Hi friends! Happy Monday! I hope you had an amazing weekend. We met up with our friends Betsy and Jeremy to celebrate Betsy’s birthday and had a lovely Valentine’s Day with our little valentines. Exciting news: Organifi is free shipping sitewide today!!! They also have some new exclusive products which aren’t listed on the main site: the chocolate bars (!), the 14ct Go packs of the green juice, and the 14ct Go packs of gold powder. (I use the green juice every day in my water bottle and loooove the gold powder with warm almond milk at night to wind down.) Use the code FITNESSISTA for 15% off in addition to free shipping.

For today’s post, I wanted to share some tips on how to get back into running after a hiatus or injury. These are also great tips for beginners if you’re considering adding running into your routine! I’ve been a fair-weather runner for many years now, and tend to go in phases where it’s a huge part of my life and a small piece of my fitness pie. I haven’t sprinted in about a year – my last Orangetheory class was about one year ago exactly – and I realized how much I missed the challenge and free feeling of running. It’s always been a form of moving meditation for me and thought I’d bring it back once a week into my routine. I’ve gone on a few walk-runs and they’ve felt surprisingly cathartic and energizing.

Here are some ideas if you’re looking to get back into the running game.

How to start running again (after a hiatus)
1. Get new shoes. (I always love a reason to get new shoes)
If you haven’t ran in a while like yours truly, chances are that you need new sneakers specifically for running. It’s a good idea to have a pair of sneaks that are solely for running purposes, because other activities will wear out the soles differently.
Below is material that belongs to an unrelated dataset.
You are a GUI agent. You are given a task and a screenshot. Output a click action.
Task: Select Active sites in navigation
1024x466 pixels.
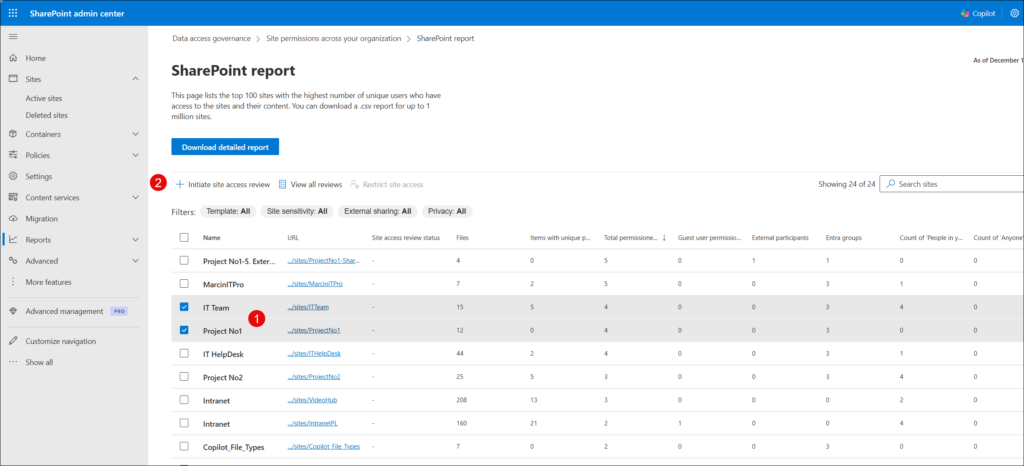[x=44, y=99]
Also, if you haven’t ran in a while, there’s a chance that your sneakers are old and need to be refreshed.

Many running stores will offer complimentary fittings to ensure that you have the proper support and fit.
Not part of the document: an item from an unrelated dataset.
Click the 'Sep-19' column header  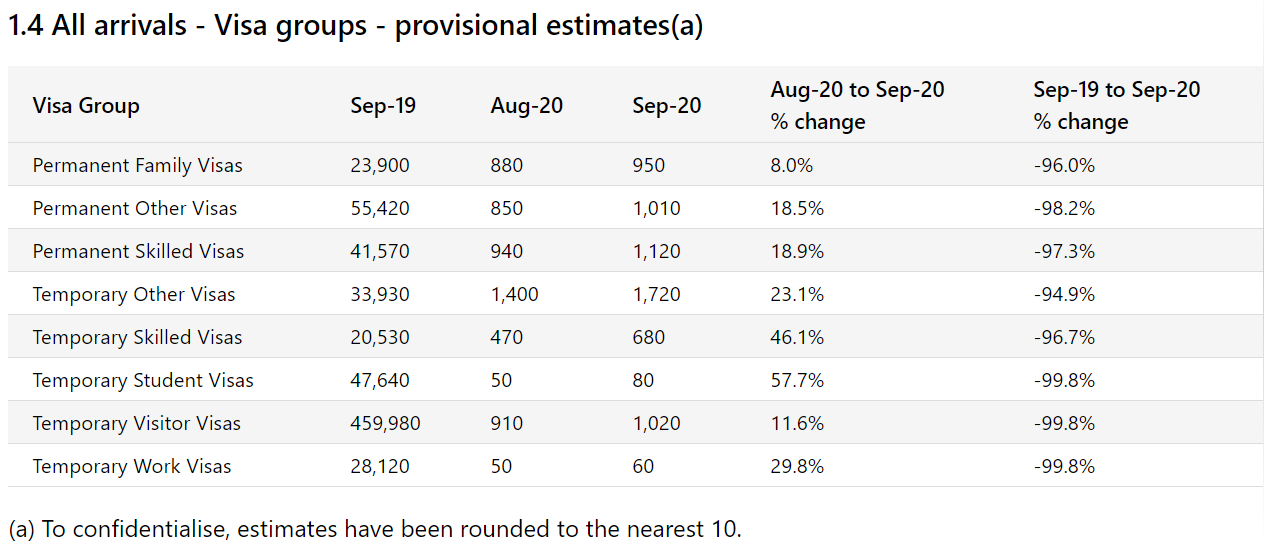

I’ve used a handful of different running sneakers over time but my last pair was the Brooks Levitate 2. I’m trying out the Brooks Adrenaline and will definitely report back!

2.) Make sure you can walk for a solid duration (30-45 minutes at a steady pace) before you start to add runs.
Walking is a great precursor to running because it includes similar movements and muscle groups. It’s a solid way to build up your endurance and strengthen the muscles in your quads, hamstrings, glutes and calves before you add the additional impact of running. Walking is an excellent starting point for so many individual fitness routines if you’re a beginner and want to build up your cardio endurance (and positivity impact your heart health and mood!).

3.) Start with run-walk intervals and in time, days, and intensity from here. 
DON’T go straight into full runs when you aren’t conditioned. This is something I see allllllll the dang time: when people get excited about fitness and literally hit the ground running after being sedentary for months. I love the enthusiasm, but unfortunately, this is a recipe for injury and burnout. Walk-run intervals are a smart way to get the hang of running and prepare the body in smaller doses. I recommend starting out with a double walk to run ratio and decrease the amount of walking time from there. For example, walk for 1 minute and run for 30 seconds, repeat for 20 minutes total. From here, increase your run time to 1 minute and walk for 2 minutes. Once this feels good, take the walk time down to 1:30, then 1 minute, and then 30 seconds. Or gradually ADD onto your run time while keeping the walk time the same. Eventually, you’ll feel the need to take walk breaks less and less, and then you can run for a solid block of time.

I’m personally only starting with one day per week because I like to do ALL THE THINGS, but if you want to run more consistently, I wouldn’t do more than 2 or 3 days max (with breaks in between) if you’re just getting back into it or just getting started.

4.) Make strength training a regular part of your routine. 
This is so important for any type of cardio endurance activity, like running, cycling, walking, hiking, dancing, kickboxing, etc. A balanced strength training program will not only strengthen your muscles, support joints, and help prevent injury, but it will also make you stronger for your main activity. Strength training can help to increase lean muscle, strength, endurance, power, speed, and lead to measurable performance gains. If you’re looking for ideas on how to combine strength with running, check out this post!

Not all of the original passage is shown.